* Extracted data entries:
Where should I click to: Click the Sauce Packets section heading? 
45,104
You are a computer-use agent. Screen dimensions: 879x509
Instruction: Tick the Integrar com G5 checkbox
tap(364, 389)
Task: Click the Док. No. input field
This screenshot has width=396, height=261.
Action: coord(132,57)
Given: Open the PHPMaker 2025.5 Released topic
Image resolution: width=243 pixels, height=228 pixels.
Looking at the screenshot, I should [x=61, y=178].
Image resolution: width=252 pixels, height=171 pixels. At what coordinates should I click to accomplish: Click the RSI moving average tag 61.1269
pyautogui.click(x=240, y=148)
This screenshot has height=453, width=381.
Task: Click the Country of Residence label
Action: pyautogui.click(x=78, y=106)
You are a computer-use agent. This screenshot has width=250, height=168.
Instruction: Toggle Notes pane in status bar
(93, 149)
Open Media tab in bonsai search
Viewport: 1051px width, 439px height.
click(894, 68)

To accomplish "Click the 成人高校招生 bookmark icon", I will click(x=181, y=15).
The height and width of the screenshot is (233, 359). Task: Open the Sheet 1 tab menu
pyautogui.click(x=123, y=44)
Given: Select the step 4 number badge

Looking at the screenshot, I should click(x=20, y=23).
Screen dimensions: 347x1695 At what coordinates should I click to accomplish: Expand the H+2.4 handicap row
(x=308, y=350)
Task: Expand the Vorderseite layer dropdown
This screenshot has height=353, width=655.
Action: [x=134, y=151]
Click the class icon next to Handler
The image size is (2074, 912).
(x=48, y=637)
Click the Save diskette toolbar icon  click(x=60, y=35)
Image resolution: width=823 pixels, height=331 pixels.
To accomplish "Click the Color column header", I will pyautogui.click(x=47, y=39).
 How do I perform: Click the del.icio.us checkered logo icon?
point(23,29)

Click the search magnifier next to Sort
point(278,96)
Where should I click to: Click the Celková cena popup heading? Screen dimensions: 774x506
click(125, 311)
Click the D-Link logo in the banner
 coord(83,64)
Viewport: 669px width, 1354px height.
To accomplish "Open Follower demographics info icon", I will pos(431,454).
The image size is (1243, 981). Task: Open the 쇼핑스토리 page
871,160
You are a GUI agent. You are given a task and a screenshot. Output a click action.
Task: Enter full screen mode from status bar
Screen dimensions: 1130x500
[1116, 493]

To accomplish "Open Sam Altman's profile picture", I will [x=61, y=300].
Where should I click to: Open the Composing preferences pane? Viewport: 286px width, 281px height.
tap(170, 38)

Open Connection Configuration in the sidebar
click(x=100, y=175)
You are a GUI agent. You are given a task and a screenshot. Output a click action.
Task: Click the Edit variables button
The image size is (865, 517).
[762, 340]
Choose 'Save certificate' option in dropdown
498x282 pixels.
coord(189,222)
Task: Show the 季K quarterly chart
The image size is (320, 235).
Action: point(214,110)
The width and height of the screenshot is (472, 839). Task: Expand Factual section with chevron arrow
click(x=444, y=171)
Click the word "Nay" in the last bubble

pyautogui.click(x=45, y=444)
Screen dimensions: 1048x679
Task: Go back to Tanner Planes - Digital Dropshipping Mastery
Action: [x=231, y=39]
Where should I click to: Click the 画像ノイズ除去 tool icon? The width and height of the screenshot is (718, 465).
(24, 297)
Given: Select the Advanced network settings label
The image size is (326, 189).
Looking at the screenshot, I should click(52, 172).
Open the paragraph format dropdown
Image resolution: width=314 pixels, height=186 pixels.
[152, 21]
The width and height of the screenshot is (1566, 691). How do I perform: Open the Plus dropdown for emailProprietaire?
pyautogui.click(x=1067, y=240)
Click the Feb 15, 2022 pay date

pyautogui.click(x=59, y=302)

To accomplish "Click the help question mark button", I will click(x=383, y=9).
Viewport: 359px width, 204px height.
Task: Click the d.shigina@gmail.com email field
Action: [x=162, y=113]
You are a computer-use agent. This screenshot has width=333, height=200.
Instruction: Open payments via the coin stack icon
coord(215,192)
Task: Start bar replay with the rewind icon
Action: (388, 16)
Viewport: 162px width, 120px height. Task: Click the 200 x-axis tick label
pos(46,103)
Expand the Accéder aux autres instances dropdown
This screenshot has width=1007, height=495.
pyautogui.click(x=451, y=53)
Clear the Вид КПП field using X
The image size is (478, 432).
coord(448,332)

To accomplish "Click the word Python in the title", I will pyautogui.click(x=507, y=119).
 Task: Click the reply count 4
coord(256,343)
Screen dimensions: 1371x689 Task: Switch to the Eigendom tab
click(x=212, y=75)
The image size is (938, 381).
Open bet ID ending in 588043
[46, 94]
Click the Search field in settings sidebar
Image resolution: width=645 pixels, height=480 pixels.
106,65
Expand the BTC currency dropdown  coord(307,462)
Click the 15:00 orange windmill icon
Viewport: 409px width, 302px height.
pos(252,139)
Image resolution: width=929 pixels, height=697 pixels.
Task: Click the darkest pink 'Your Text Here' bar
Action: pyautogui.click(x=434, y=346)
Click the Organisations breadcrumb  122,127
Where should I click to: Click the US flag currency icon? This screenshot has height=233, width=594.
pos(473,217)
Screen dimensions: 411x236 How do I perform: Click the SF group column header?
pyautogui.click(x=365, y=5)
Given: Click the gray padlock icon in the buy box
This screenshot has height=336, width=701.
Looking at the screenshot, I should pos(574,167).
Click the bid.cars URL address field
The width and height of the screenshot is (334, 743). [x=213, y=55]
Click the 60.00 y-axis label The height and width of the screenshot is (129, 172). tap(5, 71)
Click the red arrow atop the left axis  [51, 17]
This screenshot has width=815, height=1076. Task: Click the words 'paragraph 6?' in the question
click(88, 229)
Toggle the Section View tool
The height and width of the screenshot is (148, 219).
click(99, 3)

* Task statement: The reply should consist solely of the lines above from the one that has "Image resolution: width=243" through the one that has "has width=250, height=168.", reproduced exactly.

* Result of the exercise:
Image resolution: width=243 pixels, height=228 pixels.
Looking at the screenshot, I should [x=61, y=178].
Image resolution: width=252 pixels, height=171 pixels. At what coordinates should I click to accomplish: Click the RSI moving average tag 61.1269
pyautogui.click(x=240, y=148)
This screenshot has height=453, width=381.
Task: Click the Country of Residence label
Action: pyautogui.click(x=78, y=106)
You are a computer-use agent. This screenshot has width=250, height=168.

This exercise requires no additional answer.